Paul Frietsch erinnert sich an das Gemeinschaftserlebnis WM-Finale in einer proppenvollen Leiberstunger Gaststätte
 

abb020704DER SV LEIBERSTUNG IM JAHRE 1951: Auf Linksaußen stürmte damals der spätere Ortsvorsteher Paul Frietsch (hinten rechts). Foto: pr

 
Sinzheim wl. "Erst war es ganz still; niemand schien zu glauben, was er gerade gesehen hatte. Dann brach ein Jubel los, den man gar nicht beschreiben kann." Paul Frietsch spricht von der 84. Minute des Endspiels von Bern, in der Helmut Rahn das 3:2 erzielte.
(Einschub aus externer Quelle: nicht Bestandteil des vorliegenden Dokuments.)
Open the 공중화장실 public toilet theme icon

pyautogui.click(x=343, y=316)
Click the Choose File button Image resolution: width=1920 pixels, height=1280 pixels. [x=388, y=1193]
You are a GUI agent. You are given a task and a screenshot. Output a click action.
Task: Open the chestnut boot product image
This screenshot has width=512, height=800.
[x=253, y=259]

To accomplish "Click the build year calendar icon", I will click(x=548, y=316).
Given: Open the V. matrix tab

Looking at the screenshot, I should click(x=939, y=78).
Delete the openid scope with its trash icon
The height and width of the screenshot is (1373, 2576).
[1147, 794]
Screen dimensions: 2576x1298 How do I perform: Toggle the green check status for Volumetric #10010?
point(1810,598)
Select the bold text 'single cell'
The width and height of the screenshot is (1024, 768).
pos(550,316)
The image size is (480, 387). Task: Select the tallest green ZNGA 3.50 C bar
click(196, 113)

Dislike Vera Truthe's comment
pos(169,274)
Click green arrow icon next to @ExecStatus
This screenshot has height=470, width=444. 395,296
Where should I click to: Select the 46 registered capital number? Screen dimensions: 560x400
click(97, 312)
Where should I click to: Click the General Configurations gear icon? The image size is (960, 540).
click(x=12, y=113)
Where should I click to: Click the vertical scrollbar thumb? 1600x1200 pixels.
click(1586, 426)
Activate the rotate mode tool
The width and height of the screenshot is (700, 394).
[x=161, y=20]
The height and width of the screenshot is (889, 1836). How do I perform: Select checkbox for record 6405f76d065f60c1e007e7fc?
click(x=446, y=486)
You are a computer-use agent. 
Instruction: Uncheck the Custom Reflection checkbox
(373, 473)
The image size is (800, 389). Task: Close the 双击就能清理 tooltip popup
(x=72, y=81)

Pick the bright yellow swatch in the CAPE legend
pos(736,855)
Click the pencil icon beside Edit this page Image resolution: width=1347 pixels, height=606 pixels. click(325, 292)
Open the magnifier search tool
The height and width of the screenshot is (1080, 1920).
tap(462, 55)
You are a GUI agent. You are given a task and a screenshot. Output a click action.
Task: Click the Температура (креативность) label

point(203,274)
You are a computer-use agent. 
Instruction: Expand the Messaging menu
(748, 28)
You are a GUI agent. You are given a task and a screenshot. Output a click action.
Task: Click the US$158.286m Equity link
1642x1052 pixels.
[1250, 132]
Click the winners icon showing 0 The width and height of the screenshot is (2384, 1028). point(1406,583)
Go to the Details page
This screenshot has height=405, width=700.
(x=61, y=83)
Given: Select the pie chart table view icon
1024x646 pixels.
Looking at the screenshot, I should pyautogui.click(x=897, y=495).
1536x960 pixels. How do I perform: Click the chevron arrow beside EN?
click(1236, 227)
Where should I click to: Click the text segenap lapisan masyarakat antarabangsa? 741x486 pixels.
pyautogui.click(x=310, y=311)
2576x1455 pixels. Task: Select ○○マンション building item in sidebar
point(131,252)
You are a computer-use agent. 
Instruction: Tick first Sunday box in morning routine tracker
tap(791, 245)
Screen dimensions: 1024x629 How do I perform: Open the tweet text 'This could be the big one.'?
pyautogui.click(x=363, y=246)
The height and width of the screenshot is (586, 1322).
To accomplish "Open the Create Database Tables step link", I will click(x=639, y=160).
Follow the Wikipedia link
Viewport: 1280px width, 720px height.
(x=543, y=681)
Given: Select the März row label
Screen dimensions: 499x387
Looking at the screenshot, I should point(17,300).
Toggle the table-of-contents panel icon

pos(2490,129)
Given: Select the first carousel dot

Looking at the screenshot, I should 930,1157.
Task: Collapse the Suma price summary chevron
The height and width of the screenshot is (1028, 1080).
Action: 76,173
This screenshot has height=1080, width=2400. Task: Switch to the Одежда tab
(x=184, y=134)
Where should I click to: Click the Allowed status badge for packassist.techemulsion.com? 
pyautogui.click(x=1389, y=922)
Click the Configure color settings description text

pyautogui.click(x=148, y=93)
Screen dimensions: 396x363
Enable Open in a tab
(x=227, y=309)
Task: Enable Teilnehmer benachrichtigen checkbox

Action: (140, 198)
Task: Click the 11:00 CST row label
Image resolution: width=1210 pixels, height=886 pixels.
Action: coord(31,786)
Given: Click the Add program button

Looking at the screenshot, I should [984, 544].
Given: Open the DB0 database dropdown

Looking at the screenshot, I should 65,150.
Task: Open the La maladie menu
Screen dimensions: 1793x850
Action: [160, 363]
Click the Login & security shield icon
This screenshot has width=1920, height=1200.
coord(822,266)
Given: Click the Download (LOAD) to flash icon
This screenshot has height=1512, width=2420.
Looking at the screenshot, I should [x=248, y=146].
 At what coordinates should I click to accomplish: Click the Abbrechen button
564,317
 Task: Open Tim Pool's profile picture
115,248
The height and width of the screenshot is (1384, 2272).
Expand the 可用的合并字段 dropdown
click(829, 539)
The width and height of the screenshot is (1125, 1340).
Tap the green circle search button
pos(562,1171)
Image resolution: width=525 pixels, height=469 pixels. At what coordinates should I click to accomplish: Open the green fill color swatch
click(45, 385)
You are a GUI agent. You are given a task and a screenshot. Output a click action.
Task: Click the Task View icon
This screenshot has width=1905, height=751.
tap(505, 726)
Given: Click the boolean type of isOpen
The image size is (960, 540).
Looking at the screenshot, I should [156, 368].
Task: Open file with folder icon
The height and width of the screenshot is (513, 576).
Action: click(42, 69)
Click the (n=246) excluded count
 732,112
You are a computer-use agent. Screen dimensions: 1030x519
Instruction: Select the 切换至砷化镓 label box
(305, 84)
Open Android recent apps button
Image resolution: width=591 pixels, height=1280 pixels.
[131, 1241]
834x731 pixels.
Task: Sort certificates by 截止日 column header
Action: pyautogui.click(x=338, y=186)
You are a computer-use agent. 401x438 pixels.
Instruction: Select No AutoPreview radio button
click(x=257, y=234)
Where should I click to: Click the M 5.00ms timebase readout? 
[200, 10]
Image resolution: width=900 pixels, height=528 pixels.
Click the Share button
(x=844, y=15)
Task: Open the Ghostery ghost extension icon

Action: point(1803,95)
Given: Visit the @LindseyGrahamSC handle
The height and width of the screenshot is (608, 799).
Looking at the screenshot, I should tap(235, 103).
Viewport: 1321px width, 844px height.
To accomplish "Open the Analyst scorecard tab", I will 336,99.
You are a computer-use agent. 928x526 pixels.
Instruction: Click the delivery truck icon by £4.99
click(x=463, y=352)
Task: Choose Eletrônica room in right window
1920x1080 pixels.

Der ehemalige Leiberstunger Ortsvorsteher verfolgte das Spiel mit vielen anderen Zuschauern vor dem Fernseher im "Rössel", damals eine von zwei Gaststätten in seinem Heimatort. "Da waren über 100 Leute drin, viele mussten das Spiel im Stehen verfolgen." Aus der ganzen Umgebung seien die Fußball-Fans nach Leiberstung gekommen, weil in beiden Wirtshäusern ein Fernsehgerät stand. "Ich glaube nicht, dass es schon einen Fernseher in einem Privathaushalt gab in Leiberstung", erinnert sich Frietsch, der damals 25 Jahre alt war. "Bis weit in die 60er Jahre sind am Samstagabend die Männer aus Schiftung nach Leiberstung gekommen, um sich in der Gaststätte die Sportsendungen anzusehen."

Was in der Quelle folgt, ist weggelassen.